--- MATERIAL PROVIDED ---

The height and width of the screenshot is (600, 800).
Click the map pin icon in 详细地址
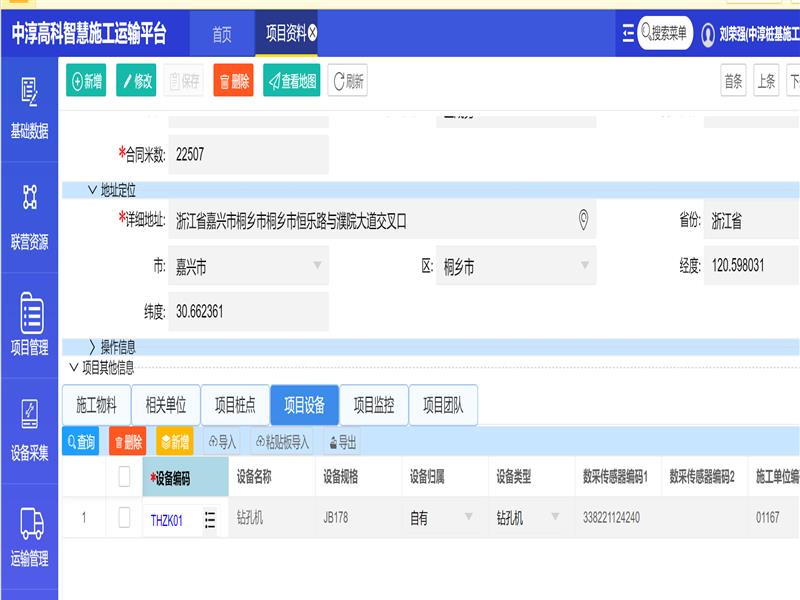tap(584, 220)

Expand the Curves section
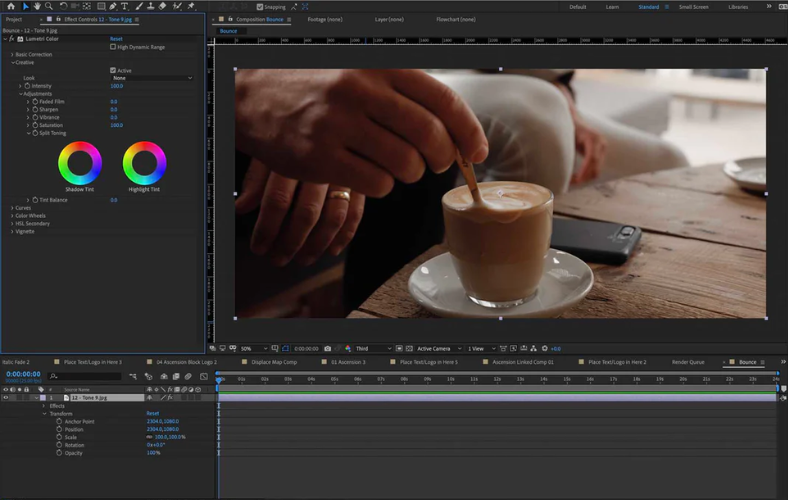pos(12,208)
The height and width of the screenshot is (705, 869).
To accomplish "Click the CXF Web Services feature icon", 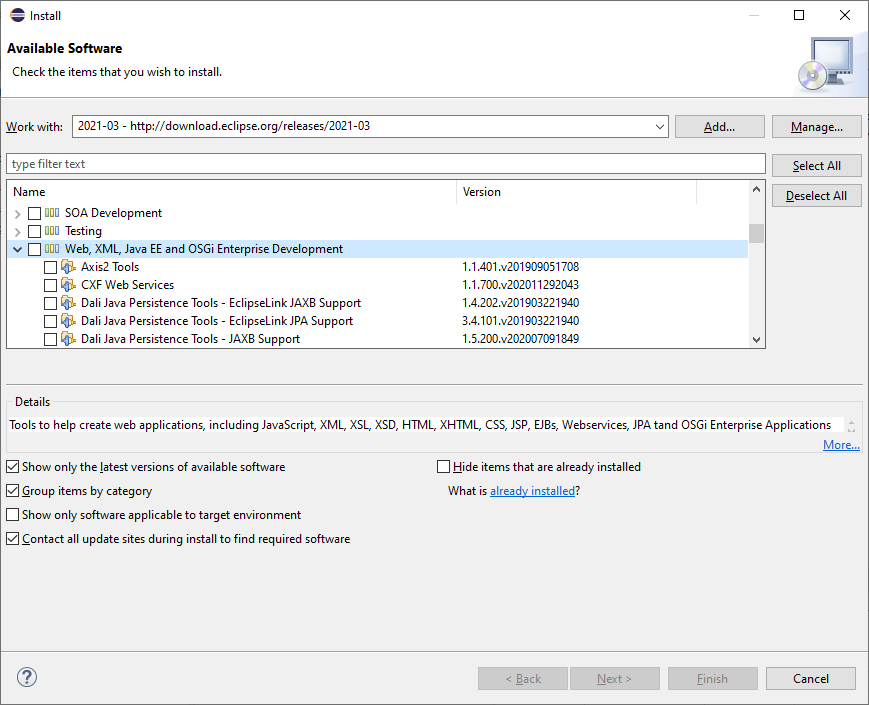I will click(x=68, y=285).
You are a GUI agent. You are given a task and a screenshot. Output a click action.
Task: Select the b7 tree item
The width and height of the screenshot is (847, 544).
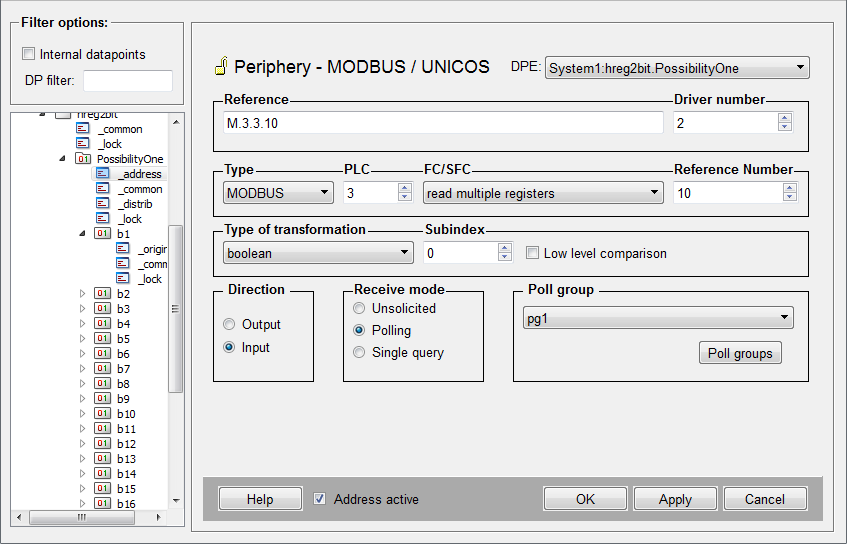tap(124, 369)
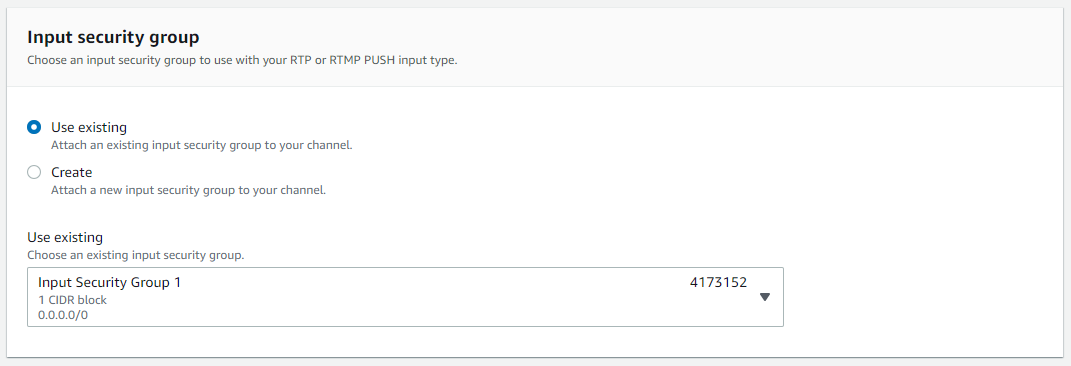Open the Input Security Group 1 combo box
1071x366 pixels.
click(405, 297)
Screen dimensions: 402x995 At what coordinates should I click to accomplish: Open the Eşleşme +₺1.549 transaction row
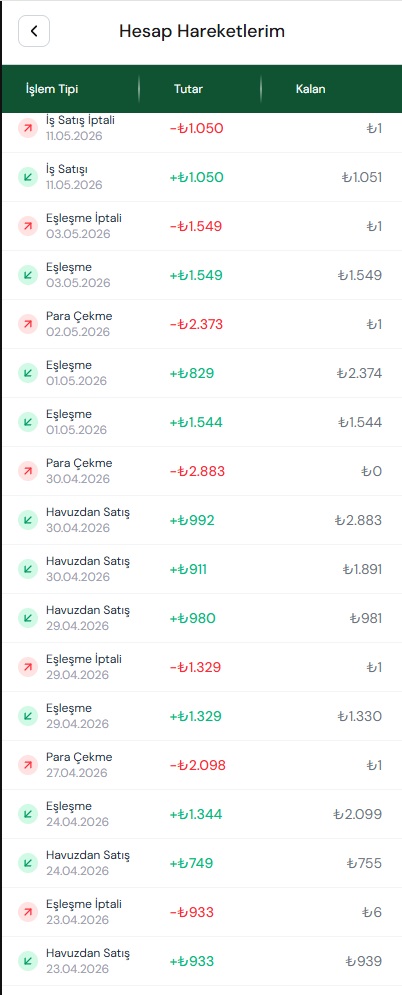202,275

---
--- MATERIAL PROVIDED ---

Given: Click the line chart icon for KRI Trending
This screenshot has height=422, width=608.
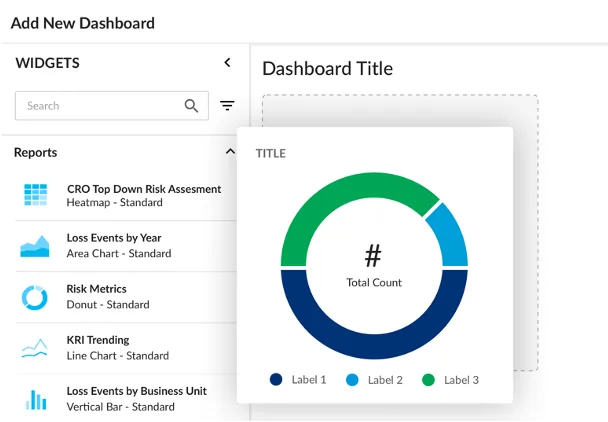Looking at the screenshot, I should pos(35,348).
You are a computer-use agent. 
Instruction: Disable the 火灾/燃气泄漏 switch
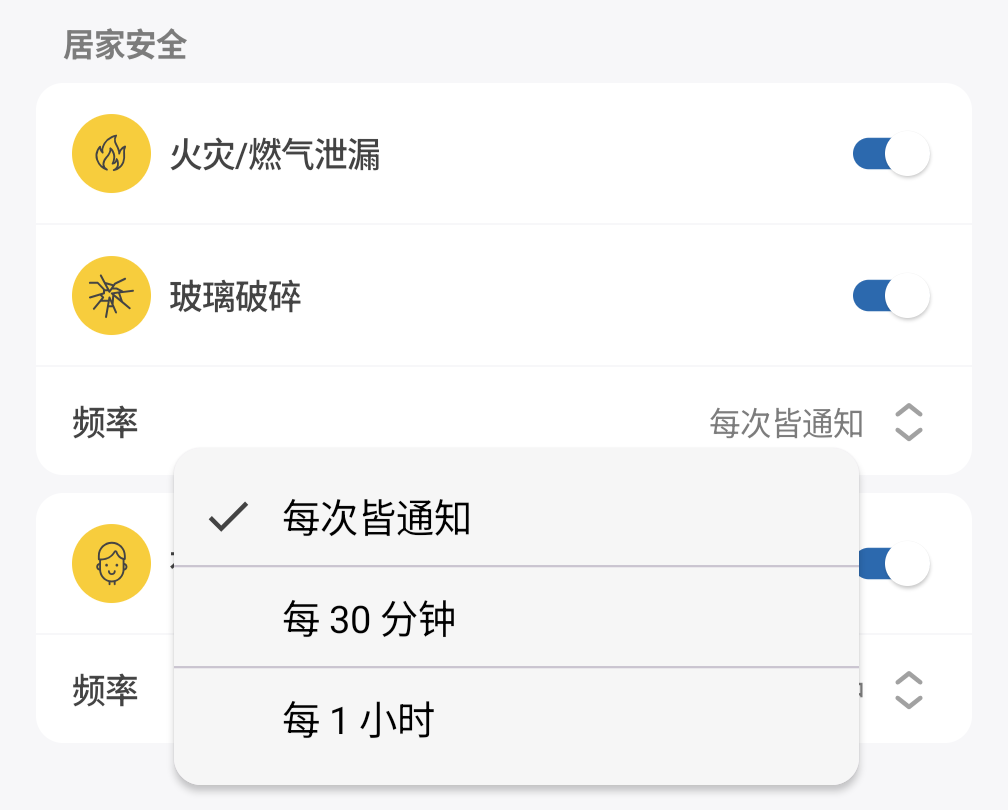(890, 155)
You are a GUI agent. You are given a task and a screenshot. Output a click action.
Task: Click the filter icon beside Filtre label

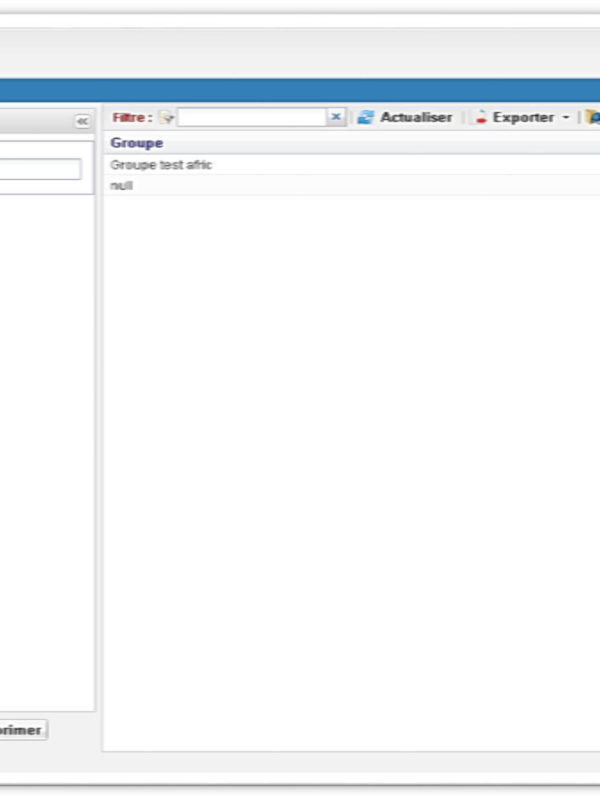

---

• [GOAL OF THE EXERCISE]:
Copy only the lines above from the one containing "This screenshot has height=422, width=608." through the one containing "Task: Click the", both included. Leave out the pictures.

• [RESPONSE TO THE EXERCISE]:
This screenshot has height=422, width=608.
Looking at the screenshot, I should pos(35,348).
You are a computer-use agent. 
Instruction: Disable the 火灾/燃气泄漏 switch
(890, 155)
You are a GUI agent. You are given a task and a screenshot. Output a click action.
Task: Click the filter icon beside Filtre label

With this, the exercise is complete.